Wednesday, September 16, 2015

Mother figures in fiction for boys

"We're a generation of men raised by women. I'm wondering iof another woman is really the answer we need."
One place you can get a glimpse of how feminized our society has become is in the way mothers are presented in children's fiction today as compared to a century ago. Mothers have very rarely been criticized in children's fiction; they have always been almost sacred figures for reasons that ought to be obvious. But there are ways to criticize mothers in fiction without tackling them directly and it used to be much more common than it is today. The most famous example of this is the evil stepmother.

For boys and girls adoption fantasies, and that the evil stepmother is just one of variety of adoption fantasies, are very powerful because they help prepare us to break up with our mother. Despite a lot of talk about patriarchy, our mother is the person we come out of and she holds a powerful sway over us. She is often the one who gives us most of our earliest moral lessons. If it is not our mother, it is typically other women, such as nannies or daycare workers, who give us these lessons.

For much of human history, we got handed off from women to men beyond a certain point in our upbringing. That, as Tyler Durden observes in the quote I put at the top of this post, is no longer the case. Nowadays, a boy can go from one female teacher to another all the way to adulthood and, even then, choose a lover who is really just another teacher.

It didn't used to be that way and one way that fiction prepared us for that was by belittling our mothers. That shocks us, of course, but we should ask ourselves why it bothers us so little that fathers are constantly belittled by the modern entertainment industry.

The novel Jim Davis by John Masefield provides an interesting example of this. The eponymous hero of the novel is an orphan. He ends up in the care of not one but two women: his aunt and a Mrs. Cottier who is deserted by her drunken husband and comes to live with Jim's aunt and uncle. The uncle, like many fathers, is a distant authority figure.

Before going on, I want to pause and tell you how this novel was understood by the wider culture when it was published in 1911. The copy I have was part of a collection authorized by the Boy Scouts and called Every Boy's Library. Here is how the foreword describes it:
Tempting boys to be what they should be—giving them in wholesome form what they want—that is the purpose and power of Scouting. To help parents and leaders of youth secure books that boys like best that are also best for boys, the Boy Scouts of America organized Every Boy's Library.
The word I want you to notice more than any other in that paragraph is "wholesome". I want you to notice it because the way Jim learns all the important lessons of life is by falling in with outlaws.
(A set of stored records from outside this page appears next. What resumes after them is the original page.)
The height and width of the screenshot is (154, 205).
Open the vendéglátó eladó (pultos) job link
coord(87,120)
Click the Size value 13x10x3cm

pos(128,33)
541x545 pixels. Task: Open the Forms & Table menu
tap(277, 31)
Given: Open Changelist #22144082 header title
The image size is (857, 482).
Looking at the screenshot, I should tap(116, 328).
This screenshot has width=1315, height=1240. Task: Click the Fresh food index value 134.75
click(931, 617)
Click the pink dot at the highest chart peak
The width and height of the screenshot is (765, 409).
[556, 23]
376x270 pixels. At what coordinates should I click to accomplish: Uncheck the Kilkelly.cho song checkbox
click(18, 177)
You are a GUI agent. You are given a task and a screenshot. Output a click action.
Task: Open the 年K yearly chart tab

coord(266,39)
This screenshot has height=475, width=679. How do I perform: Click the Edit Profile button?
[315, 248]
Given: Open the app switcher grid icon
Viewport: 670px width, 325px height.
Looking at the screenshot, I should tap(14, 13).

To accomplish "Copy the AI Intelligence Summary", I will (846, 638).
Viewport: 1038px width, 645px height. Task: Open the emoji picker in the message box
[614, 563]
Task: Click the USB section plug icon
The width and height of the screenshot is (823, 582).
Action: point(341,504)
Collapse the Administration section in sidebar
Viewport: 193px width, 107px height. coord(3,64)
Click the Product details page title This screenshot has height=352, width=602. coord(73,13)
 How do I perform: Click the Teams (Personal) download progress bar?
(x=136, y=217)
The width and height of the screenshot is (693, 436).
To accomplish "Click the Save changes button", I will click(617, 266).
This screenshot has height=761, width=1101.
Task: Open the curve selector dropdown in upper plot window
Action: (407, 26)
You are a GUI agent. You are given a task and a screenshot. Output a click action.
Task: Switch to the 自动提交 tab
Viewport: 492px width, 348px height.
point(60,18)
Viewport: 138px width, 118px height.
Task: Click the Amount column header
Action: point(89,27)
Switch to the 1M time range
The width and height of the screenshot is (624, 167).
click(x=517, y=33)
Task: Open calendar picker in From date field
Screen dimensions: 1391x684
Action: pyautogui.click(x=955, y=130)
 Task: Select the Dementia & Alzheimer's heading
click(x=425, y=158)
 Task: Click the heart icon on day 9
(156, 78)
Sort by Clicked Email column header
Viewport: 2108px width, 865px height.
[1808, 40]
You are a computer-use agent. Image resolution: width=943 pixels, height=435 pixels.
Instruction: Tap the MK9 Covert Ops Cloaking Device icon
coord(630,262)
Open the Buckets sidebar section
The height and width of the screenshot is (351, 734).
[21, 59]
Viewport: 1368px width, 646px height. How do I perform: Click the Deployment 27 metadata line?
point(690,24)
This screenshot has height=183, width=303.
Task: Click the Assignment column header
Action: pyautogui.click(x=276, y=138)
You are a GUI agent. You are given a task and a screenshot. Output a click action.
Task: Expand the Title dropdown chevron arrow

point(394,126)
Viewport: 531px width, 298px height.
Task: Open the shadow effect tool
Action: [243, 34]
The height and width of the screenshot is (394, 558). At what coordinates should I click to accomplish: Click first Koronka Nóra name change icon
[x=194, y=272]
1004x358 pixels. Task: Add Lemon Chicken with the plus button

And then there is the way the novel deals with mother figures. In one early adventure with the outlaw who befriends them, Jim and his friend Hugh are hiding in the woods when Jim's aunt and Mrs. Cottier coming looking for them. They ignore the women's calls. Later, they confess to having done this and the following ensues:
My aunt said something about 'giving a lot of trouble' and 'being very thoughtless for others', but we had heard similar lectures many times before and did not mind them much.
Think about that for a while. Here is a book representing the establishment views of the era that told boys to just ignore their mothers when they went on about some kinds of moral responsibilities that women might want to impose on boys. You could not do that today, even though it is very good advice.